The angels shrug and, flash, they are gone.
And it would be for good too.



Scene 3: Shepherds.

But God won’t give up easily. Someone will listen to this good news of great joy and until you find them, he tells the choir, you will keep singing about my boy Emmanuel.

So they keep singing and you know the rest of the story. The shepherds see the flash of the angel choir and fall down like they had too much Mad Dog 20-20. They hear the song and at first are so frightened of the magnificence of the noise that they try to dig trenches behind rocks and climb the nearest trees and hug the fuzzy belly of the nearest ewe hoping to hide.

But then they hear the words.
"Glory to God in the highest,
and on earth peace good will, toward men”

Maybe we aren’t surprised, perhaps a bit, well, delighted that those who have had it easy for so long aren’t serenaded by God’s angelic choir. Maybe we all find a little guilty pleasure in the fact that God won’t sing to people who ignore or manipulate others. But the fact that it’s not just them who don’t hear the song, the fact that it’s normal everyday people like you and me who miss the concert… that is surprising… to me anyway.

And what is more surprising than that is the fact that shepherds aren’t really any different from Herod or the people. Some Shepherds are just miniature Herod’s self-centered, nasty, some hit their wives, some steal from their children’s bank acct, some drink too much, some work too little and still get paid. Some are regular people, head down, working hard, trying to make ends meat, salt of the earth kind of people.

### Information supplied
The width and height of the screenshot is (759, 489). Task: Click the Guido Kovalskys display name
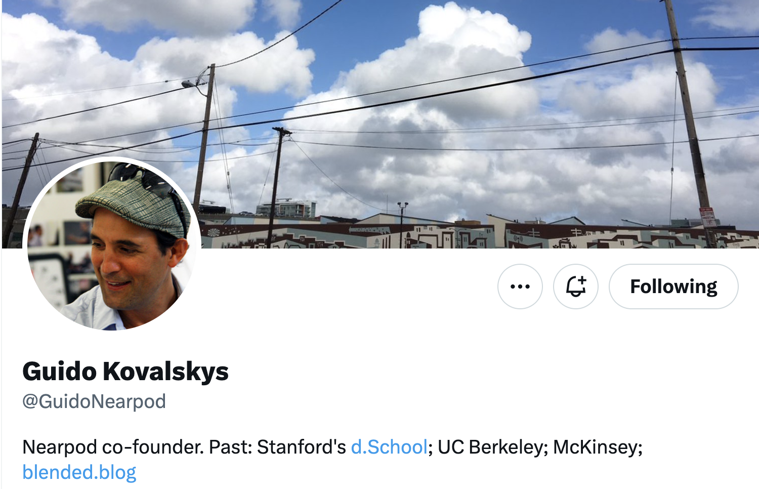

### Goal
Answer these from the shepherds extract above:
(a) Until someone is found who will listen, what does God tell the choir it will keep singing about?
(b) What do the frightened shepherds try to do in order to hide?
(c) Whom are the shepherds said to be not really any different from?

### Correct response
(a) God's boy Emmanuel.
(b) They try to dig trenches behind rocks, climb the nearest trees and hug the fuzzy belly of the nearest ewe.
(c) Herod or the people.